**STORED RECORDS:**
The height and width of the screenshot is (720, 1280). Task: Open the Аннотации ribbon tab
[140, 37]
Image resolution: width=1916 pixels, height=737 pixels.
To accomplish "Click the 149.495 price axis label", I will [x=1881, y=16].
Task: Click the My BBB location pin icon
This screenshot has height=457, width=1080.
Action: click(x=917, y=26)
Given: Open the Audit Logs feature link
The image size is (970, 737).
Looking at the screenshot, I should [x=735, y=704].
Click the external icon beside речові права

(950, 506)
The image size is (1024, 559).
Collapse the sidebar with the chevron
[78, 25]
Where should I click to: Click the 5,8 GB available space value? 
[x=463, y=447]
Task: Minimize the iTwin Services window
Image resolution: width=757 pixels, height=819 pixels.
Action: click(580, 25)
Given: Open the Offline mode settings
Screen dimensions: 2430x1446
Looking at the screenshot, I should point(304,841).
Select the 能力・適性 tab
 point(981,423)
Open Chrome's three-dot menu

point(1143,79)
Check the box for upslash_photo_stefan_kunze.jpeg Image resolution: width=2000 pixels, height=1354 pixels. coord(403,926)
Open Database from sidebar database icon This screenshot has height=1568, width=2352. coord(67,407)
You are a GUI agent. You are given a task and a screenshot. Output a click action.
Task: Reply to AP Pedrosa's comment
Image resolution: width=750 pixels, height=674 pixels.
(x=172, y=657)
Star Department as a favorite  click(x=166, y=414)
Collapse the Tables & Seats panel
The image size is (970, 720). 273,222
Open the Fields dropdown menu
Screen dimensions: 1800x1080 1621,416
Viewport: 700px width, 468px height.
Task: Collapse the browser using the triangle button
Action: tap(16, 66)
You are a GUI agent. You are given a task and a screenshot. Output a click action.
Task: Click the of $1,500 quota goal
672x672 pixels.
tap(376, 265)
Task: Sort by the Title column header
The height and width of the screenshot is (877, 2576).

**TASK GOAL:**
Can you change "location pin" to "map marker" in the stretch from the row containing "Image resolution: width=1916" through the row containing "Action: click(x=917, y=26)", and give back only those rows with nothing else altered?

**FINAL RESULT:**
Image resolution: width=1916 pixels, height=737 pixels.
To accomplish "Click the 149.495 price axis label", I will [x=1881, y=16].
Task: Click the My BBB map marker icon
This screenshot has height=457, width=1080.
Action: click(x=917, y=26)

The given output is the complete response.